This weekend was apple weekend at English Heritage’s Audley End.
I have a particular soft spot for Audley End – not only is it the only grand house open to the public in my home county of Essex, but I did some research as an EH volunteer which (in some small ways) has helped to feed into the new interpretation that they have created in the servants wing and the stables in recent years.
The interpretation is pretty innovative – on special days such as apple weekend, costumed interpreters take on the role of various servants who worked at the house in 1881, based on real people (I can promise you, painstaking research went into finding out about them!). In the kitchen, a fire is lit, and food is prepared and cooked, while in the stables horses are groomed and fed.
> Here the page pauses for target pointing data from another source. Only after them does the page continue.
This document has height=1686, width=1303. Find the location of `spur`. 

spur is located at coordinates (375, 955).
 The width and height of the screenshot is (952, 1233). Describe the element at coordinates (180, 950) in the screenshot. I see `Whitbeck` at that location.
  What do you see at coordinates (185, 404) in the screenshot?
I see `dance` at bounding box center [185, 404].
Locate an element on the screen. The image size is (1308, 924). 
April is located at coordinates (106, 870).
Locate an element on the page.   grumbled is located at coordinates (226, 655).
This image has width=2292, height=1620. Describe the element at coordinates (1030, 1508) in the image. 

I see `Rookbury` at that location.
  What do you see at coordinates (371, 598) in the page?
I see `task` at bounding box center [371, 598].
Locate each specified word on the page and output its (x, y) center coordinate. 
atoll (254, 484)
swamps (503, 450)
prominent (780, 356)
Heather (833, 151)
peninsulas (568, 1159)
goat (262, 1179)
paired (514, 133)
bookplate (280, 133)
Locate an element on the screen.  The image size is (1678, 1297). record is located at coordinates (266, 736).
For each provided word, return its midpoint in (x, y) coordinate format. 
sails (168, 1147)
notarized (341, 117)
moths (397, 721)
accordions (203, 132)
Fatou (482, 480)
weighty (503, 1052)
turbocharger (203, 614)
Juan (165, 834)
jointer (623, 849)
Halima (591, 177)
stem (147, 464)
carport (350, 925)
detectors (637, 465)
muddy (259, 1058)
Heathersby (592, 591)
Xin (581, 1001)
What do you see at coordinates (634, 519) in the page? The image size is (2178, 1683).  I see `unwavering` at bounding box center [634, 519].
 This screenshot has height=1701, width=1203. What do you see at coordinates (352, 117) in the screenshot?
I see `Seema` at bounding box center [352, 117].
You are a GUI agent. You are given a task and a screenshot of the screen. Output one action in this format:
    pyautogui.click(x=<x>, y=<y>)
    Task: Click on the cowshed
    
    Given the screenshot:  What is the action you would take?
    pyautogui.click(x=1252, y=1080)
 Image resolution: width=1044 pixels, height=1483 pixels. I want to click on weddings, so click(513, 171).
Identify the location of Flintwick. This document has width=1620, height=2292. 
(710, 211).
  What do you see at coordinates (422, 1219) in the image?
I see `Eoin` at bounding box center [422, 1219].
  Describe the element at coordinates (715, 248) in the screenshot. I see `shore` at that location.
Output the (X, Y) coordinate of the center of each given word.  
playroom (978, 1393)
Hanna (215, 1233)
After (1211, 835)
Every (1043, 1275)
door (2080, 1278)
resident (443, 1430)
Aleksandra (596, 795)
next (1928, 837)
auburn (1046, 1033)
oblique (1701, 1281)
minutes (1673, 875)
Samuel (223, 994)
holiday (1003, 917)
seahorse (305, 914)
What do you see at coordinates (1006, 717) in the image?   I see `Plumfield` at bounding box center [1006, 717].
A perfect way to begin autumn.
The Temple of Concord – built to celebrate the return to health of King George III, a little prematurely.
I have a tripod now! So I can do things like this.
Vegetables being prepared in the scullery
Preserves!
Cook, kitchen maid and scullery maid hard at work. All of them are based on real people who worked at Audley End in 1881. Find out more here.
Laundry. I’m so glad I wasn’t born in a time when I could have ended up as a laundry maid.
Dairy
Stables – which look Tudor, but were built later than the Jacobean house, but deliberately built to look older than they are. Sneaky.
Apples growing in the walled kitchen garden
Geraniums in the vinery. They always have something in display here like this, I love it.
Apples! I had completely no idea there were so many different types…
I do love a good red brick wall. I can’t resist them.